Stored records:
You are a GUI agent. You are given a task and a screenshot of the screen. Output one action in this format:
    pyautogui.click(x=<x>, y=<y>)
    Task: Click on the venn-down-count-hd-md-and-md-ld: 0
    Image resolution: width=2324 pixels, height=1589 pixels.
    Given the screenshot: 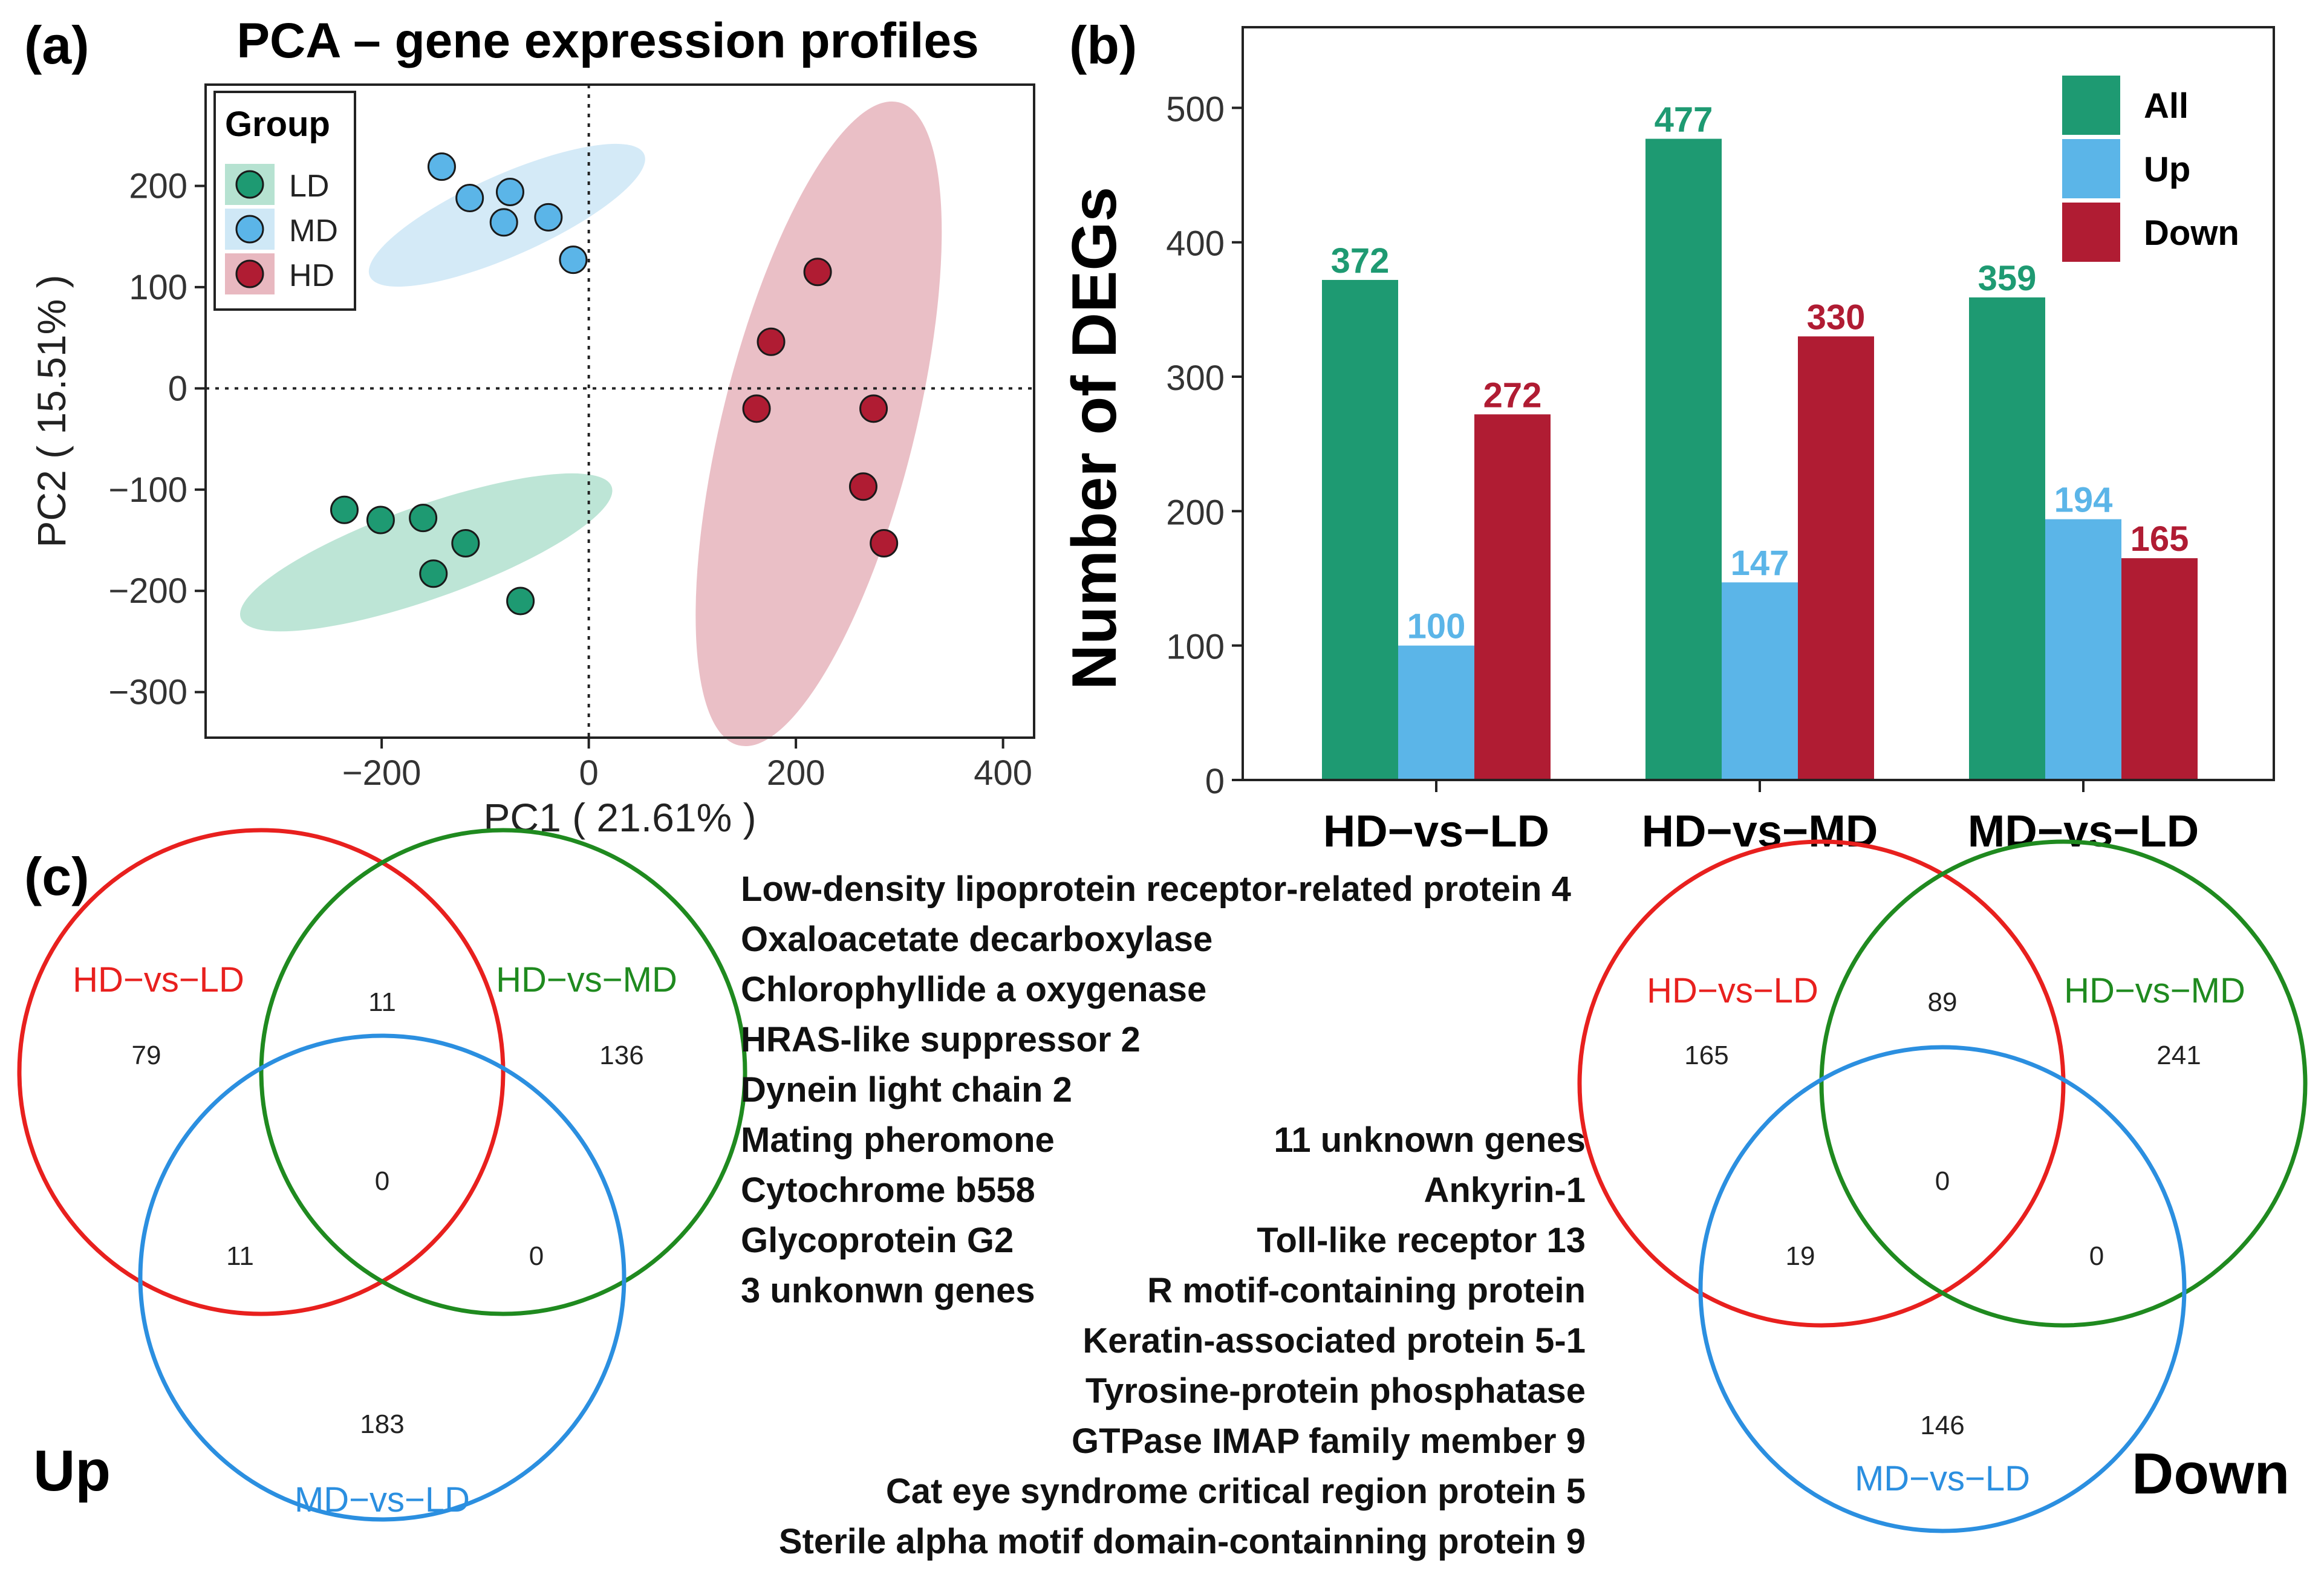 What is the action you would take?
    pyautogui.click(x=2096, y=1256)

REQUIRED ACTION: Recast the rows from their very start through the line that contains "Image resolution: width=2324" as a JSON list of strings, one string per line, leaving out any blank lines.

EXERCISE SOLUTION:
[
  "You are a GUI agent. You are given a task and a screenshot of the screen. Output one action in this format:",
  "    pyautogui.click(x=<x>, y=<y>)",
  "    Task: Click on the venn-down-count-hd-md-and-md-ld: 0",
  "    Image resolution: width=2324 pixels, height=1589 pixels."
]